Około godziny 6 rano na Rondzie Tybetu na Woli, 47-latek przechodząc przez przejście dla pieszych został potrącony przez samochód osobowy. Pieszy wylądował kilkadziesiąt metrów od przejścia dla pieszych.
Na miejsce zadysponowano dwa zespoły ratownictwa medycznego oraz śmigłowiec LPR (Ratownik12). Mężczyzna w stanie krytycznym trafił do szpitala.
Pokazaliśmy Wam nagranie, z którego wynika, że pieszy wbiegł na czerwonym świetle, a nie tak jak podaje policja, że na zielonym. Auto miało już zielone światło.
W godzinach popołudniowych mężczyzna, który spowodował zdarzenie został zatrzymany, o czym poinformowała policja.

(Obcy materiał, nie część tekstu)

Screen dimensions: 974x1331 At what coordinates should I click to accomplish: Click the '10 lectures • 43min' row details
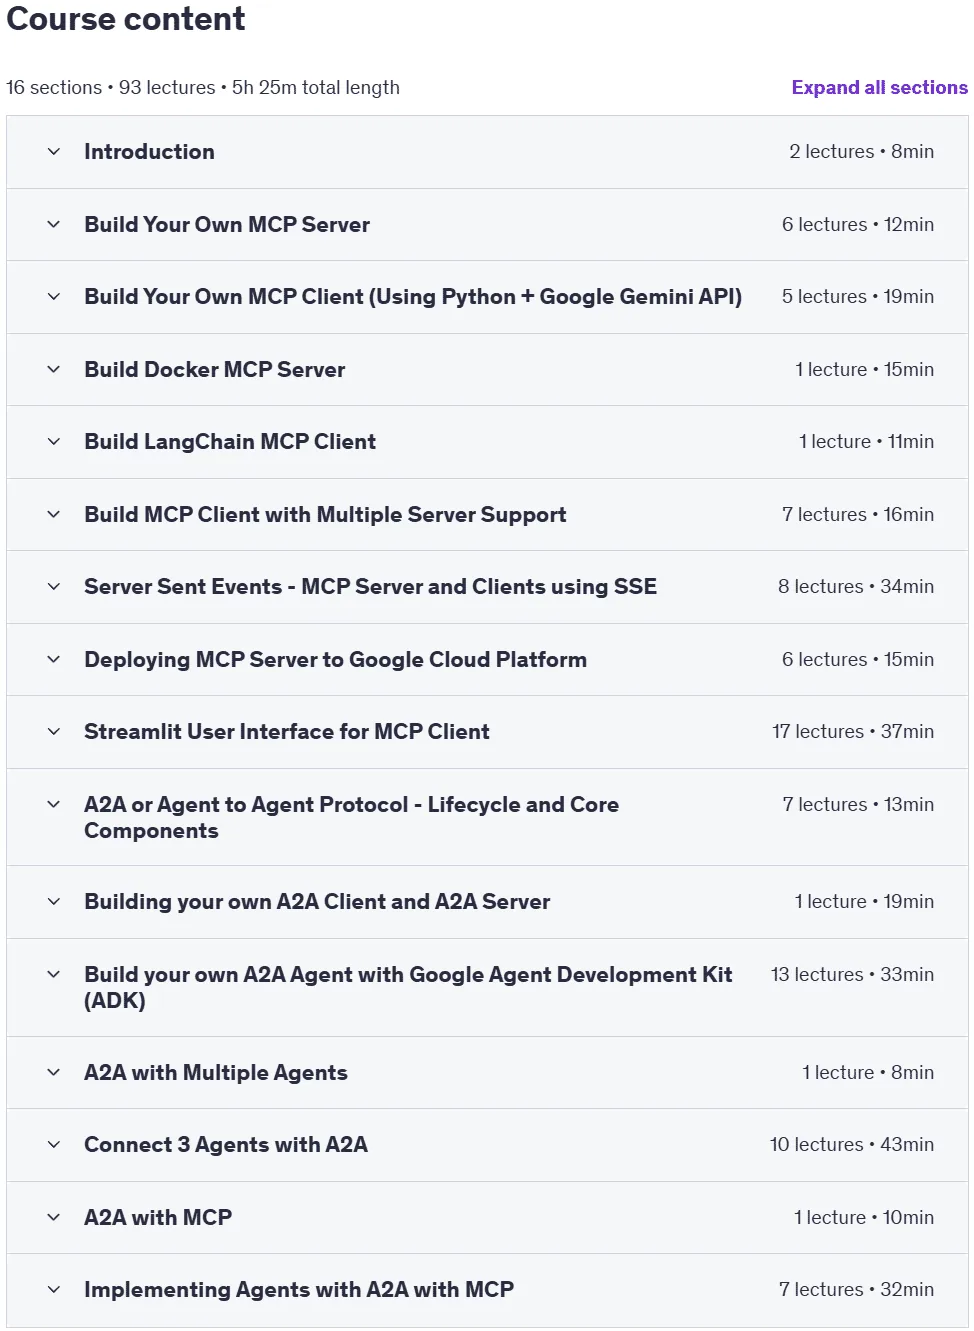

Policjanci z Komendy Rejonowej Policji Warszawa IV zatrzymali 31-latka, który dzisiaj rano, na Rondzie Tybetu, na przejściu dla pieszych potrącił mężczyznę. Pokrzywdzony w ciężkim stanie trafił do szpitala. Ustalenie i zatrzymanie sprawcy wypadku było dla stołecznych policjantów priorytetem. W jego poszukiwania, od wczesnych godzin porannych, byli zaangażowani policjanci z wszystkich Komend Rejonowych, Powiatowych, Oddziału Prewencji Policji oraz Wydziałów Komendy Stołecznej Policji. Czynności w toku
informuje Komenda Stołeczna Policji
Potwierdziliśmy, zatrzymany mężczyzna jest tym, który w 2020 roku doprowadził w Warszawie do katastrofy w ruchu lądowym. Wówczas, w dniu 25.06 prowadząc autobus miejski linii 186, będąc pod wpływem amfetaminy spadł autobusem z Mostu Grota-Roweckiego. Narkotyki znaleziono wtedy także w kabinie autobusu. W katastrofie tej zginęła 1 osoba a 22 zostały ranne z czego trzy ciężko. Sąd Okręgowy w Warszawie uznał, że oskarżony Tomasz U. nieumyślnie spowodował katastrofę w ruchu lądowym oraz umyślnie naruszył zasady bezpieczeństwa w ruchu lądowym i skazał go na 7 lat więzienia oraz dożywotni zakaz prowadzenia pojazdów mechanicznych. Z wyrokiem tym nie zgadzają się prokuratura, pełnomocnicy oskarżonego oraz pełnomocnik oskarżycieli posiłkowych. Obrońca Tomasza U. adwokat Ewa Waszkowiak poinformowała, że w apelacji wniosła przede wszystkim o zmianę wysokości wymierzonej kary i wymierzenie Tomaszowi U. możliwe jak najłagodniejszej. Akta sprawy znajdują się w sądzie apelacyjnym, który nie wyznaczył jeszcze terminu rozprawy.